Passage:
+ + + + +
Trail Walkers Walk, 12-10-19

Today I spearheaded the first “guided trail walk” for the Effie Yeaw Nature Preserve. Rachael, the volunteer coordinator, is hoping to have a different guide each month, and use the walks to train the trail walkers while also sharing their knowledge and expertise with others in the group. 

Start Time: 7:30 am
Start Temperature: 44ºF
End Temperature: 49º F
Weather: Overcast, foggy
Total Hours in the field (includes travel time): 3
Miles Walked: 2
Number of Individual Species Noted Today: 46

Today’s group was small but therefore also easily manageable.  It was volunteers Pattie and Mike, Rachael, Mary M. (“The Other Mary”) and me.  The Other Mary brought me a bag of dried persimmon rounds which she’d picked form her own trees and dehydrated herself.  How nice!

Patti said she recognized my name and my photos from my posts to the Sacramento Region California Naturalists Facebook group page.  Both she and Mike are also “Star Trek” fans! And they both liked the new limited CBS series “Star Trek: Discovery” – especially the mycelial network and the Tardigrade (both of which have counterparts right now on Earth). 

            “…In real life, mycelium of belowground fungi connect plants and trees together, and have even been shown to communicate with each other. Mycelium can transport nutrients between different plants or trees, and real-life Paul Stamets has the called the real-life mycelial network ‘Earth’s natural internet’…” 

And the Tardigrade exists as microscopic creatures called “water bears” on the planet.  

Mike also expressed an appreciation for the book “The Hidden Life of Trees”, by Peter Wohlleben, which is one of my all-time favorites as well. So, needless to say, I took to Mike and Patti right away.  Hah!
+ + + + +
Data entries:
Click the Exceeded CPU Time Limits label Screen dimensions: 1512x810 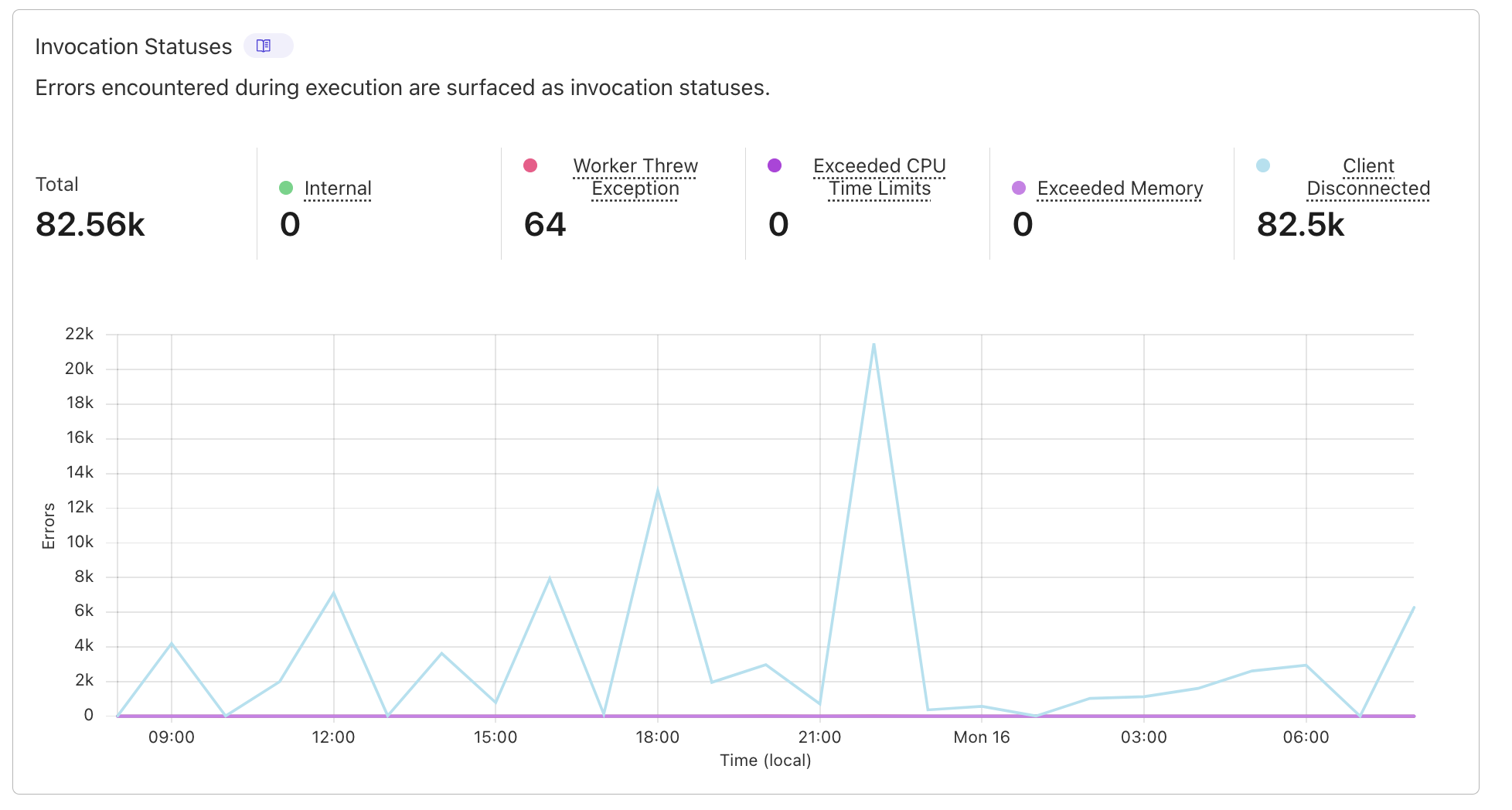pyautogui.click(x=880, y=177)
+ + + + +
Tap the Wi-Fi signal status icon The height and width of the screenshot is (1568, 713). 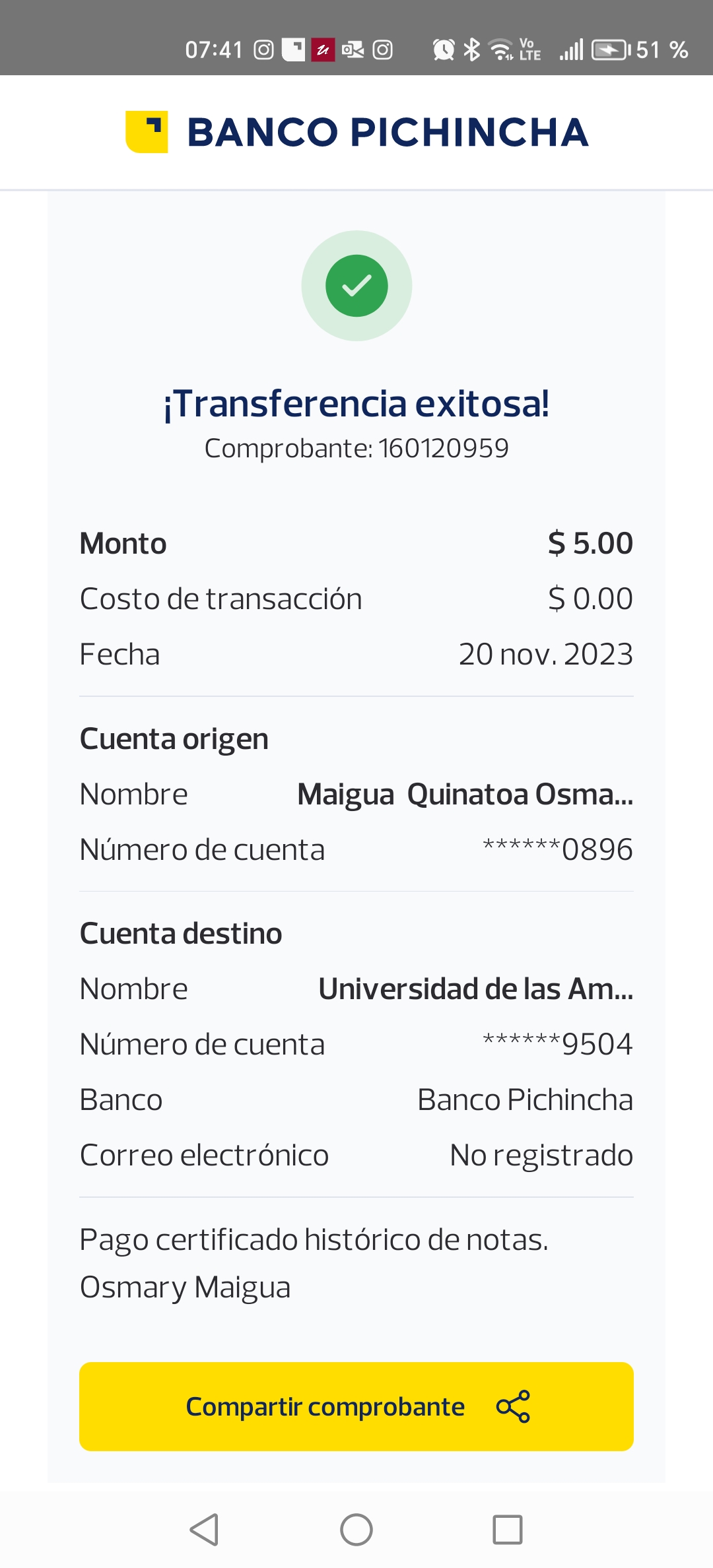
+ + + + +
The task:
Continue the account of the guided trail walk, starting after its final sentence. The items play no part here and can be left aside.

Result for this task:
As usually happens when I’m leading a walk (rather than walking on my own), I’m looking for specific things and talking a lot, so I didn’t get as many photos as I normally might on a walk like this one.  I was kind of disappointed in the fact that I’d forgotten to bring my cell phone with me, so I couldn’t get super-macro shots of the slime molds with my phone attachment.  That’ll teach me.

CLICK HERE for the full album of photos from today.

We did see quite a few species of birds including California Quail, Northern Flickers, and a Ruby-Crowned Kinglet among others.  And I was able to point out a few of the more obvious fungi like the Turkey Tail, False Turkey Tail, Mazegill, Splitgill, Horsehair Mushrooms and jelly fungi.  For me, the best finds, though, were the slime molds.  We found White Honeycomb, Wolf’s Milk and White-Gray Button Slime Molds, most of them on the underside of fallen logs and branches.

Pleated Ink Cap, Parasol Ink Cap, Parasola plicatilis. The “dust” that you see on the cap is actually the remnants of a universal veil that covered the whole mushroom when it was in the ground.

Along the trails we found little disks made of wood with sayings written on them like: “Be gentle with yourself”, “You’re beautiful”, and “Be-leaf in yourself”. We wondered if they were part of a group effort or done by an individual.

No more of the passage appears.